Evolving Deep Neural Networks

Published 1 Mar 2017 in cs.NE and cs.AI | (1703.00548v2)

Abstract: The success of deep learning depends on finding an architecture to fit the task. As deep learning has scaled up to more challenging tasks, the architectures have become difficult to design by hand. This paper proposes an automated method, CoDeepNEAT, for optimizing deep learning architectures through evolution. By extending existing neuroevolution methods to topology, components, and hyperparameters, this method achieves results comparable to best human designs in standard benchmarks in object recognition and language modeling. It also supports building a real-world application of automated image captioning on a magazine website. Given the anticipated increases in available computing power, evolution of deep networks is promising approach to constructing deep learning applications in the future.

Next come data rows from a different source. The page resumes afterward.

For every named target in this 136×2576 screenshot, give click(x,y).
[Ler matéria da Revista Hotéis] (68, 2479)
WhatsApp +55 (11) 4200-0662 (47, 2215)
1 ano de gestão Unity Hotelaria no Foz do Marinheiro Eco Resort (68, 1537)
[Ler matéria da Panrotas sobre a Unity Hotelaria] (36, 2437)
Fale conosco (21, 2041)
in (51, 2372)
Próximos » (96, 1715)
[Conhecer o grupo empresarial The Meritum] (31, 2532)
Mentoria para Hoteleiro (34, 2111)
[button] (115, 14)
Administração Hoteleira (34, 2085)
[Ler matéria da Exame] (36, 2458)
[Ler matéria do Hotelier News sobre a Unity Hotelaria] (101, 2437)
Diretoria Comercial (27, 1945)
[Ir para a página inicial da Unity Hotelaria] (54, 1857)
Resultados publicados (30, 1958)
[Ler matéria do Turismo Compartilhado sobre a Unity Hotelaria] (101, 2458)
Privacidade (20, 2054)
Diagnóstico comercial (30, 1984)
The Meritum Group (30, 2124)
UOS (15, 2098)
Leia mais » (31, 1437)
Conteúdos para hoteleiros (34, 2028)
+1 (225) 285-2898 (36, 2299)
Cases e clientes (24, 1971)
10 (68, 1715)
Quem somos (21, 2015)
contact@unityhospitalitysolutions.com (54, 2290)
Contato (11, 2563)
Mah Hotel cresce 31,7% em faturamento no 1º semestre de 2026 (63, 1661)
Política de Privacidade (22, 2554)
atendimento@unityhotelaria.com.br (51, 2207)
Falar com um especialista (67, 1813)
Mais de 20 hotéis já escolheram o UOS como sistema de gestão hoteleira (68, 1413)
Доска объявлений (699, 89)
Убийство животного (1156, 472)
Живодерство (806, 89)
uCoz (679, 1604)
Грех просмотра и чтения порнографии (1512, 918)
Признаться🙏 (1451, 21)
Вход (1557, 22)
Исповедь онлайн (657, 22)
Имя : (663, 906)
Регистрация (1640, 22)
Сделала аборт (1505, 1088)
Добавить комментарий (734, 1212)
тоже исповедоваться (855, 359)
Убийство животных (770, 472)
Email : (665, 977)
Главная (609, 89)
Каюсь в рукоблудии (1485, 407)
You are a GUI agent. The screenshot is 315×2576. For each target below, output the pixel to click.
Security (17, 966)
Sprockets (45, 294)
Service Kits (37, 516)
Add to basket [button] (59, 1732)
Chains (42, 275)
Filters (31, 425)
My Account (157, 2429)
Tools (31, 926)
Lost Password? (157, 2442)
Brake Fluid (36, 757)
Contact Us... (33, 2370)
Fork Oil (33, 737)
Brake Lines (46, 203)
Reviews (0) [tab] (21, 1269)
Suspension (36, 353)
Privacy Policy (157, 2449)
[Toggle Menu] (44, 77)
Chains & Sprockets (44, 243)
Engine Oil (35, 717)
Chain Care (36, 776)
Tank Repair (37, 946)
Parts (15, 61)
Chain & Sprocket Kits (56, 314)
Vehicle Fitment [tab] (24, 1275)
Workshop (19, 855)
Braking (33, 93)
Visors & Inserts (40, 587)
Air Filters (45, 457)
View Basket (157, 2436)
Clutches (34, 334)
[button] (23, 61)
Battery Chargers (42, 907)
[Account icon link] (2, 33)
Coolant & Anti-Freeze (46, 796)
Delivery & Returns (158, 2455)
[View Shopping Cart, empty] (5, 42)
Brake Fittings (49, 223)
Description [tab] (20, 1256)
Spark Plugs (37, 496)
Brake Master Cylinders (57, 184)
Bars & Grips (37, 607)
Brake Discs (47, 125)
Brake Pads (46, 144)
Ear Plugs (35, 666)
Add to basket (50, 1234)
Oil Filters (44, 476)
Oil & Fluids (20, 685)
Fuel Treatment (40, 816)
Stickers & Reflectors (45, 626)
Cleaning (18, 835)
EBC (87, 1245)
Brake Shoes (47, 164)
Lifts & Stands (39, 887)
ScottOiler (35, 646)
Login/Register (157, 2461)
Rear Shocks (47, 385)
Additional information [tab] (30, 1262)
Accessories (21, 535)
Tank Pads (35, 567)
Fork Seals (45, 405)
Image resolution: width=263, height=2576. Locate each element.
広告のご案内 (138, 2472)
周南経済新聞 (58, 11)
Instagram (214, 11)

Abstract PDF Upgrade to Chat

Citations (860)

View on Semantic Scholar

Summary

The paper introduces CoDeepNEAT, an evolutionary algorithm that coevolves network modules and blueprints to automatically design complex deep neural networks.
It extends NEAT by treating network layers as nodes, evolving both structural topologies and hyperparameters for enhanced architecture optimization.
Empirical results show competitive CIFAR-10 accuracy and a 5% improvement in LSTM performance, demonstrating faster convergence and real-world adaptability.

Evolving Deep Neural Networks: An Essay on Automated Architecture Optimization

The paper "Evolving Deep Neural Networks" by Miikkulainen et al. addresses the increasingly complex challenge of designing optimal neural network architectures as tasks in deep learning grow in complexity. The authors propose CoDeepNEAT, an automated evolutionary method for optimizing deep learning architectures, extending traditional neuroevolution techniques to include topology, components, and hyperparameters.

Overview of CoDeepNEAT

The primary contribution of this research centers on CoDeepNEAT, a coevolutionary algorithm that simultaneously evolves both network modules and blueprints. This approach allows for the discovery of architectures that exhibit the repetitive and deep structures often found in manually designed state-of-the-art DNNs. Unlike standard NEAT, where the chromosome represents individual neurons, DeepNEAT generalizes each node to represent entire network layers with associated hyperparameters.

Key Methodological Components

Extension of NEAT: DeepNEAT modifies NEAT by treating each node as a neural network layer, thus evolving complex DNN topologies. Each chromosome includes both local hyperparameters for the layers and global hyperparameters for the entire network.
CoEvolution Strategy: CoDeepNEAT evolves two distinct populations—modules representing network components and blueprints dictating how these modules are combined. This composite approach permits sophisticated, multi-layered architectures by leveraging redundancy and structural deepening.
Fitness Evaluation: The performance of the evolved networks is assessed through training and validation on benchmark tasks, with fitness determined by classification accuracy or other relevant metrics.

Results and Implications

The paper presents several strong empirical results. For instance, in the CIFAR-10 benchmark, CoDeepNEAT achieved classification errors comparable to state-of-the-art techniques with a notable enhancement in training convergence speed. This underlines the ability of the method to identify architectures that not only perform well but also train efficiently.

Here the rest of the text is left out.